Прошла волна возгласов в поддержку требований Эмили. Но Хофф продолжал реветь через стенку киномеханику: «Немедленно прекратить!» (Ох, уж этот акцент!) По комнате пронеслось: «Немьедленно!», прорываясь сквозь истерический хохот и сердитые возгласы.
— Чего хохочете? — грозно вопросил Хофф всю компанию. — Чего хохочете? Вы — свиньи? (В прямоте ему не откажешь!)
Хохотавшие стали рыдать от смеха. Кто-то завопил: «Я убью тебя, нацистский ублюдок!» Мужчины держали Майка Уайнера, моего агента, потому что знали, что, доберись он до него, смерти Хоффа не миновать.
Но Хоффа все это не волновало ни в малейшей степени. Он был смешон, абсурден, нелеп и мерзок. И хотя я знал, что он до сих пор сочетает в себе все черты, за которые Майк хотел убить его, я не мог не почувствовать его боль.
— Это — осквернение! — объявил он всем присутствующим. — Где ваше человеколюбие? Вы уничтожили кусок моей жизни! Вы — убийцы!

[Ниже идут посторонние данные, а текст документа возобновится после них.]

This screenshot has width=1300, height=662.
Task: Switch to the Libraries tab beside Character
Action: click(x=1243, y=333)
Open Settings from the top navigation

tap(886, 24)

Светские маски оказались сброшенными. Вся комната откровенно глумилась над ним. И он сделал единственное возможное в этой ситуации — схватил нож для разрезания книг с журнального столика и располосовал экран на куски.
Затем, взмахивая руками и принимая оскорбления как выражения благодарности, он пробежал меж хохочущих рядов к выходу. Кто-то подставил ему подножку. Он поднялся, улыбнулся и отвесил всем глубокий поклон. Нельзя было не почувствовать к нему после этого хоть каплю симпатии. А вскоре топот его ног раздался с улицы. Жена молча засеменила следом, голова опущена, весь ее облик как бы говорил: «Ну что еще можно ожидать от этих американцев!»

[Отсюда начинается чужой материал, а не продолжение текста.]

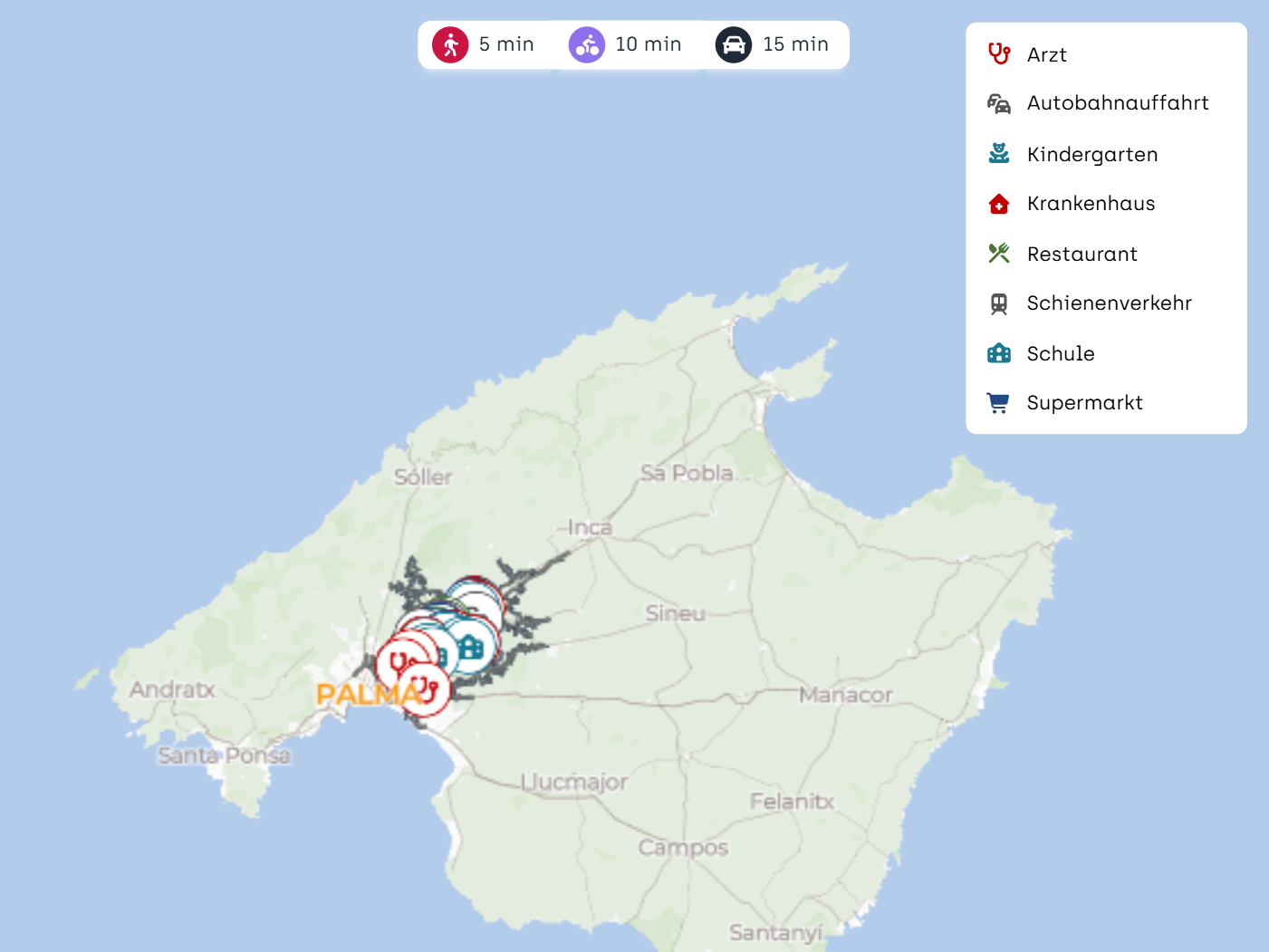
Task: Select the Schienenverkehr category label
Action: tap(1109, 303)
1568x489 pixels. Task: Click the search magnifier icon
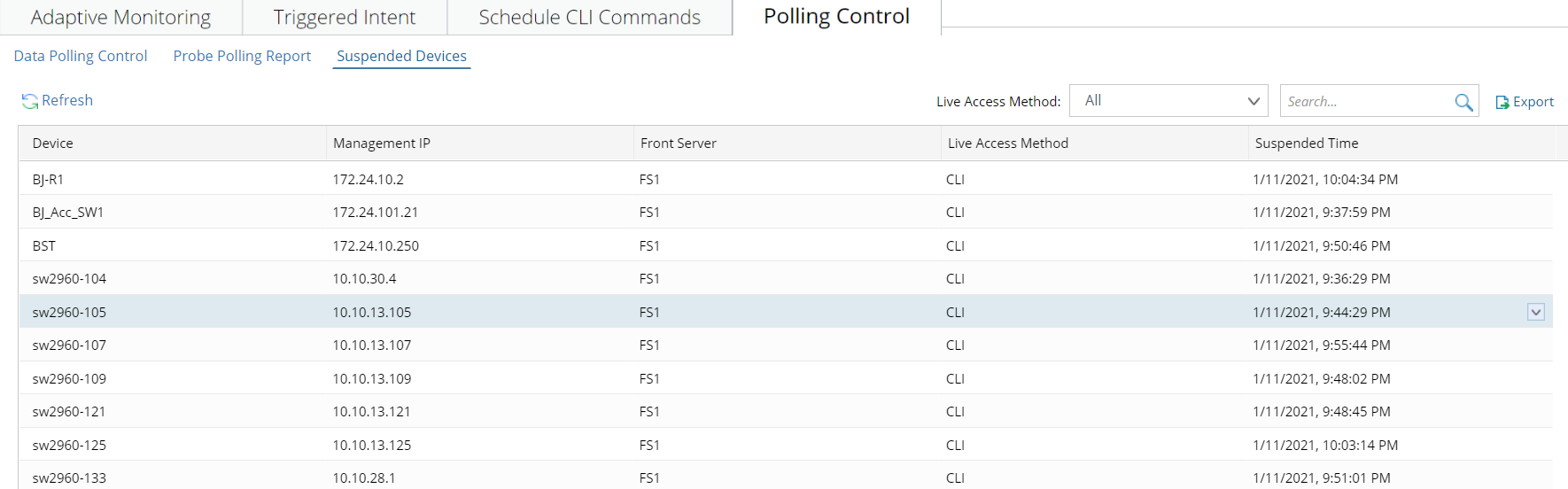tap(1463, 102)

Среди гомерического хохота и просто хамского ржания раздавались и другие, тихие и трезвые оценки.
— Это наше упущение, — сказал почтенного вида пожилой джентльмен, бывшая кинозвезда, — мы сами позволяем подобным типам делать для нас фильмы.
Вывод вызвал волну одобрений.
Свет в комнате уже включили. Киномеханик говорил что-то Ольге о кнопках и простыне.
Те, кто смеялся больше всех, наше славное, добродушное большинство, направились вниз, в большой бар. Ярые ненавистники Хоффа остались. В комнате внезапно стало очень тихо и очень тревожно.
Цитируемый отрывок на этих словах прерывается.